Gather every line of the items below that contains the string "This", treating uppercase and lowercase letters as different.

___ PROVIDED RECORDS

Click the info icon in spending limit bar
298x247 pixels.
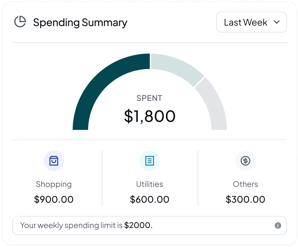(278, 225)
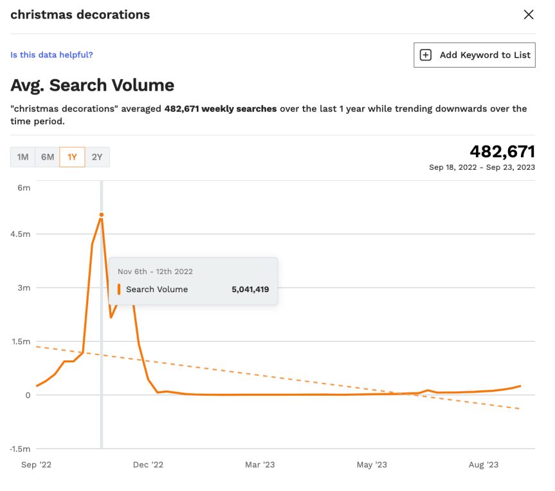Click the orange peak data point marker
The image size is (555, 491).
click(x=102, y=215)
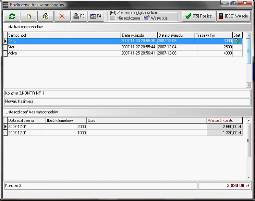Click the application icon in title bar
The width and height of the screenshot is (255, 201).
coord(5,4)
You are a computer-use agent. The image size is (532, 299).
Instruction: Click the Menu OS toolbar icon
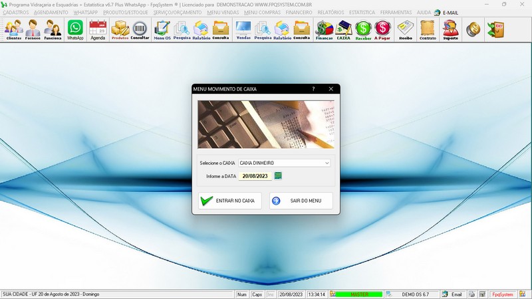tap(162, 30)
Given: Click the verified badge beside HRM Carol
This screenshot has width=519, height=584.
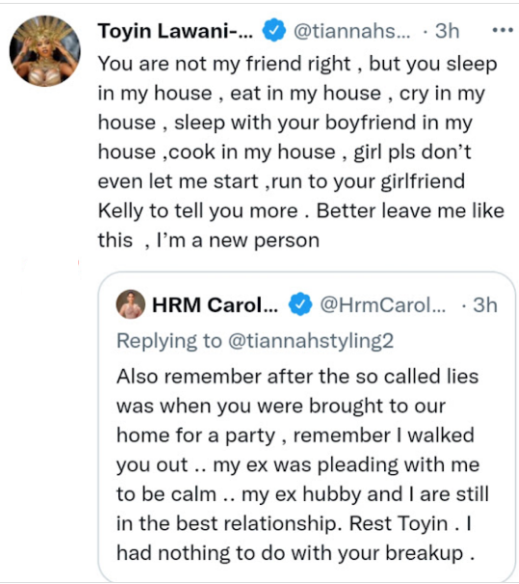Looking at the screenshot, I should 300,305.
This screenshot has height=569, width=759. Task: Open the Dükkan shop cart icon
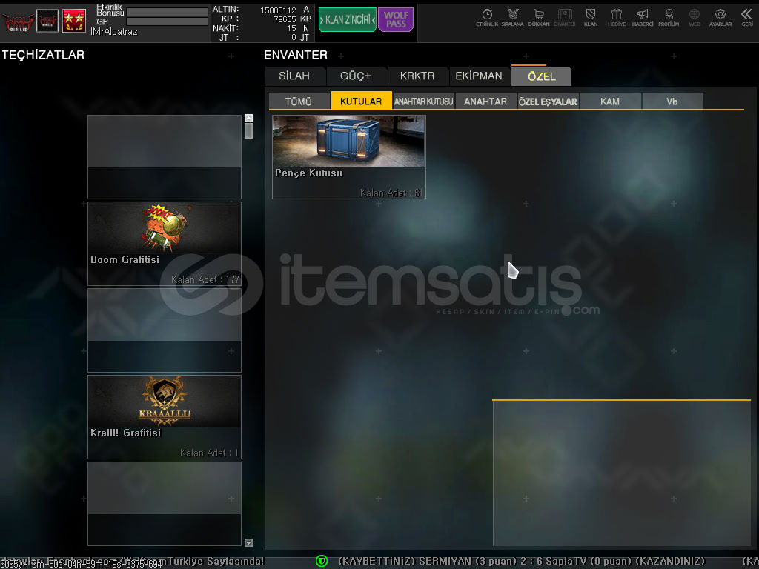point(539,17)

______

**EXPECTED OUTPUT**
This screenshot has width=519, height=584.
This screenshot has height=569, width=759. Task: Open the Dükkan shop cart icon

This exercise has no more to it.